[Entries taken from a collection]
# # # #

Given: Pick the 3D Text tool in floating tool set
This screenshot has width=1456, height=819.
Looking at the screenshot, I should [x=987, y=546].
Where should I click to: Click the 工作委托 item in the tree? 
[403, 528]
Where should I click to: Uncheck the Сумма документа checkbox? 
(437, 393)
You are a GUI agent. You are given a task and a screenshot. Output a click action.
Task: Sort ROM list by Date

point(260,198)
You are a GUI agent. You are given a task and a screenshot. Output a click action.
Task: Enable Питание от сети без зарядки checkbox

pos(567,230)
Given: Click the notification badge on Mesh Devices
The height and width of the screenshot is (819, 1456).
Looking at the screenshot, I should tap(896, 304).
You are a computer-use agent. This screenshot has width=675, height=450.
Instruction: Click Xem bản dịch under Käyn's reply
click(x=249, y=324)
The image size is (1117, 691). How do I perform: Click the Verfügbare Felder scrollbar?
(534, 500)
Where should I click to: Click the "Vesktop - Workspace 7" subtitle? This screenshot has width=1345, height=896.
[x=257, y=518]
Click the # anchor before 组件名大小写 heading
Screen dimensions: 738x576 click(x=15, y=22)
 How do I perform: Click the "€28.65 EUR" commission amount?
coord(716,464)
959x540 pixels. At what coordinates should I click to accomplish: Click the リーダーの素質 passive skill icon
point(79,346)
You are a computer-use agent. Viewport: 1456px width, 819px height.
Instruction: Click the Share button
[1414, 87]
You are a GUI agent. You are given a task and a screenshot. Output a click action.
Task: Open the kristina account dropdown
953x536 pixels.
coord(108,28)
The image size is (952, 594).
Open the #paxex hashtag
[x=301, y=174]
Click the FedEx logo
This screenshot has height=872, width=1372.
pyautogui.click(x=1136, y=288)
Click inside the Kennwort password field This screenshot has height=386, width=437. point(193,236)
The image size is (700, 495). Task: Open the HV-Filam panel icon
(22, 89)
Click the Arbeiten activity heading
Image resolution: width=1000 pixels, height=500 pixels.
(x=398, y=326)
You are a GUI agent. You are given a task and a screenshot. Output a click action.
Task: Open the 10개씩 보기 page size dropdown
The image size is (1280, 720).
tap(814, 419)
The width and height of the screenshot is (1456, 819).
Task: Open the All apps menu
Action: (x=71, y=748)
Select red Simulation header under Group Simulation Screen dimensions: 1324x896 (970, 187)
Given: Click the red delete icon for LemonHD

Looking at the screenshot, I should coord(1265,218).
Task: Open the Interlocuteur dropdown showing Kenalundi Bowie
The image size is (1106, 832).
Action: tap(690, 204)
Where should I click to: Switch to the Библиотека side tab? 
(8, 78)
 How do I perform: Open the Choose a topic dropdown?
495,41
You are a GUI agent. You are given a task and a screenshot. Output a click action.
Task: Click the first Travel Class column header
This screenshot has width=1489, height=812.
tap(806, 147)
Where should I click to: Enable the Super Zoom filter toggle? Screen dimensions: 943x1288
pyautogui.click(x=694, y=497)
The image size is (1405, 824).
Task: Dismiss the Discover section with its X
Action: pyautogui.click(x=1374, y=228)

# # # #

## PROMPT
Copy these records line for line, without changing anything.

## ANSWER IN FULL
Given: Pick the 3D Text tool in floating tool set
This screenshot has width=1456, height=819.
Looking at the screenshot, I should [x=987, y=546].
Where should I click to: Click the 工作委托 item in the tree? 
[403, 528]
Where should I click to: Uncheck the Сумма документа checkbox? 
(437, 393)
You are a GUI agent. You are given a task and a screenshot. Output a click action.
Task: Sort ROM list by Date

point(260,198)
You are a GUI agent. You are given a task and a screenshot. Output a click action.
Task: Enable Питание от сети без зарядки checkbox

pos(567,230)
Given: Click the notification badge on Mesh Devices
The height and width of the screenshot is (819, 1456).
Looking at the screenshot, I should tap(896, 304).
You are a computer-use agent. This screenshot has width=675, height=450.
Instruction: Click Xem bản dịch under Käyn's reply
click(x=249, y=324)
The image size is (1117, 691). How do I perform: Click the Verfügbare Felder scrollbar?
(534, 500)
Where should I click to: Click the "Vesktop - Workspace 7" subtitle? This screenshot has width=1345, height=896.
[x=257, y=518]
Click the # anchor before 组件名大小写 heading
Screen dimensions: 738x576 click(x=15, y=22)
 How do I perform: Click the "€28.65 EUR" commission amount?
coord(716,464)
959x540 pixels. At what coordinates should I click to accomplish: Click the リーダーの素質 passive skill icon
point(79,346)
You are a computer-use agent. Viewport: 1456px width, 819px height.
Instruction: Click the Share button
[1414, 87]
You are a GUI agent. You are given a task and a screenshot. Output a click action.
Task: Open the kristina account dropdown
953x536 pixels.
coord(108,28)
The image size is (952, 594).
Open the #paxex hashtag
[x=301, y=174]
Click the FedEx logo
This screenshot has height=872, width=1372.
pyautogui.click(x=1136, y=288)
Click inside the Kennwort password field This screenshot has height=386, width=437. point(193,236)
The image size is (700, 495). Task: Open the HV-Filam panel icon
(22, 89)
Click the Arbeiten activity heading
Image resolution: width=1000 pixels, height=500 pixels.
(x=398, y=326)
You are a GUI agent. You are given a task and a screenshot. Output a click action.
Task: Open the 10개씩 보기 page size dropdown
The image size is (1280, 720).
tap(814, 419)
The width and height of the screenshot is (1456, 819).
Task: Open the All apps menu
Action: (x=71, y=748)
Select red Simulation header under Group Simulation Screen dimensions: 1324x896 (970, 187)
Given: Click the red delete icon for LemonHD

Looking at the screenshot, I should coord(1265,218).
Task: Open the Interlocuteur dropdown showing Kenalundi Bowie
The image size is (1106, 832).
Action: tap(690, 204)
Where should I click to: Switch to the Библиотека side tab? 
(8, 78)
 How do I perform: Open the Choose a topic dropdown?
495,41
You are a GUI agent. You are given a task and a screenshot. Output a click action.
Task: Click the first Travel Class column header
This screenshot has width=1489, height=812.
tap(806, 147)
Where should I click to: Enable the Super Zoom filter toggle? Screen dimensions: 943x1288
pyautogui.click(x=694, y=497)
The image size is (1405, 824).
Task: Dismiss the Discover section with its X
Action: pyautogui.click(x=1374, y=228)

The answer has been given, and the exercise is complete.